Likewise with the certificate, if there was documentation to indicate when that cert expires (or monitoring to alert few weeks in advance) they would have a functioning ids and these web shells would be found immediately.
Unfortunately, out of half a dozen fortune 500 companies I worked for perhaps 2 had doc practices good enough to prevent this.
You also highlight a very good point. Things like security software should "break loudly", i.e. beyond just sending alerts (which can be ignored), there should be some explicitly "painful" steps that occur if the security system is in a broken state for long.
Maybe security certification should be more of a requirement in hiring software engineers; I don’t recall it ever being mentioned in job listings.

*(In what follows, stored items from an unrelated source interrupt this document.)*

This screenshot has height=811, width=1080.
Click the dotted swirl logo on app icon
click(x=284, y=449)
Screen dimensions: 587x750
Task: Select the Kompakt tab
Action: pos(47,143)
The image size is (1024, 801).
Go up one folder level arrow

Anyway, it got me wondering, how did devs get away with storing database credentials in a file on an NFS share? That’s sheer recklessness. As a regular procedure, an audit should include scanning all files for passwords, for example; run find-grep-dired or similar on every mount, every disk, every cloud instance etc. And, obviously, require regular password changes.
It should be assumed that the entire system is vulnerable, and hardening should be done regularly and rigorously. A company as big as Equifax (or Target) should have a dedicated team whose job it is to constantly probe and audit. Since, after all, the black hats are constantly probing, too.

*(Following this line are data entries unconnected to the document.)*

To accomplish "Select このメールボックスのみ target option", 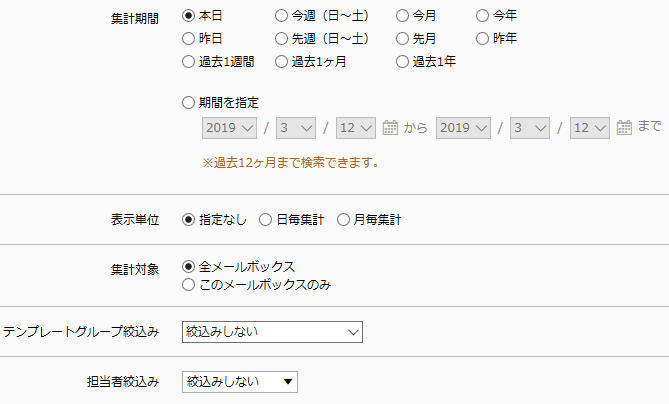I will point(188,285).
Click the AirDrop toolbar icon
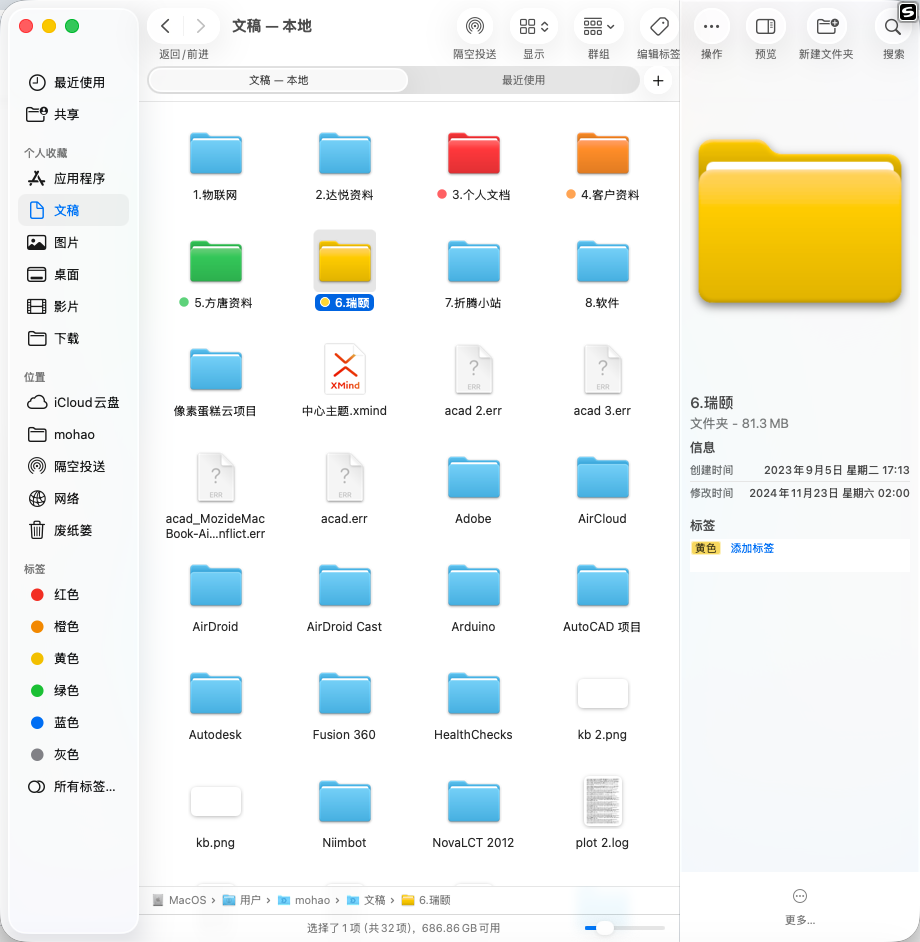Screen dimensions: 920x942 (x=474, y=26)
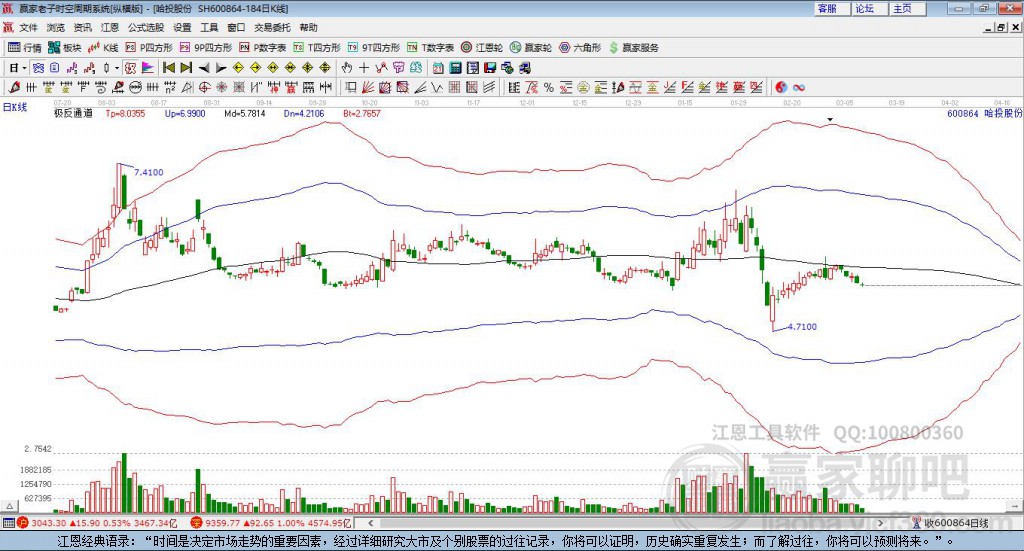Open the 六角形 hexagon tool
The image size is (1024, 551).
(580, 47)
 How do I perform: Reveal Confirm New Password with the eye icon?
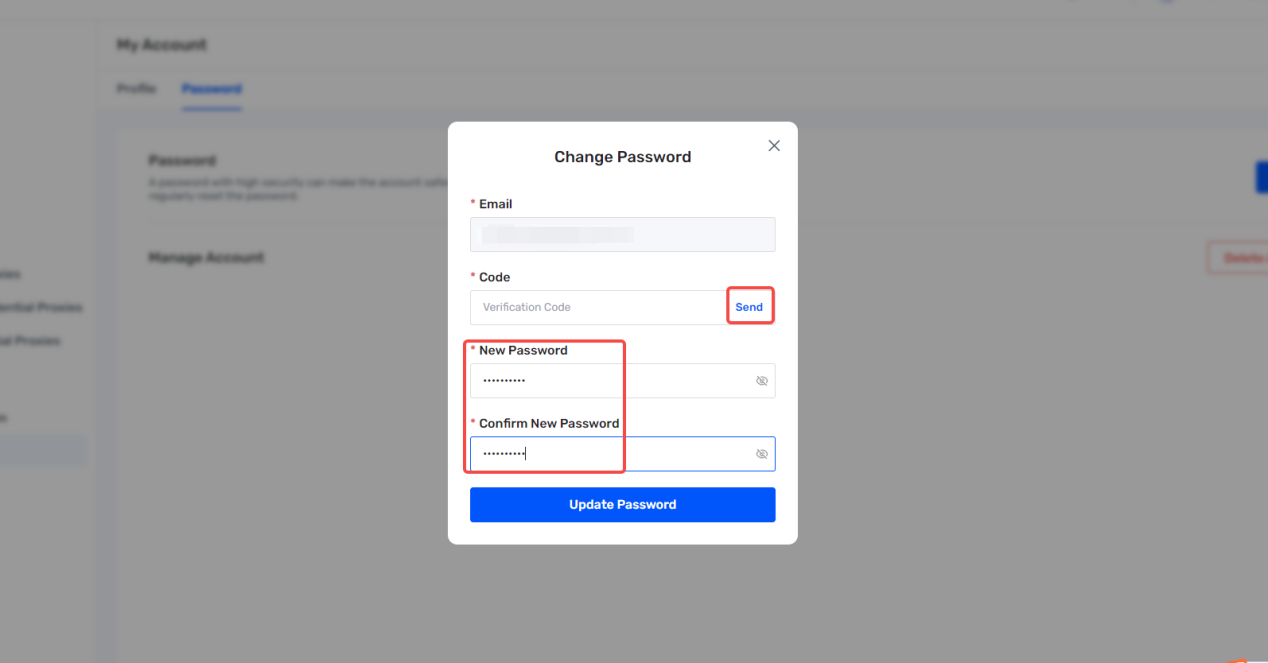[762, 454]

Please continue taking the security course. Scanning all files for passwords is madness. How do you differentiate "thisissupersecret" and "123fqfqlfni34235r4" and "firstname.lastname@example.org" as passwords? You can't, they're all valid passwords for a majority of services.
At some point, you need to trust developers to do the right thing, which is impossible.
One approach would be to have passwords of a known format, that are rotated frequently, and to verify that you’re not finding any strings matching those patterns save to disk or in log files, etc.
I wonder how they realized about their NIDS expired certificate.
Crazy that the user that ACIS was running as had enough permissions to access NFS mounts to begin with.
It’s also crazy that the attackers even found ACIS.
This was an insanely dedicated attack.
Hopefully security posture has increased since
They should not exist, or if they must exist they should be not for profit. It's a total scam.
That was hilarious to read about...
God forbid our executives be trained in creativity.
In places like China, there's personal accountability at the highest level of an org for major screw ups - sometimes even capital punishment.
If we put such options on the table here, perhaps corporations would be a little less callous with people's private data, and a little less eager to collect it.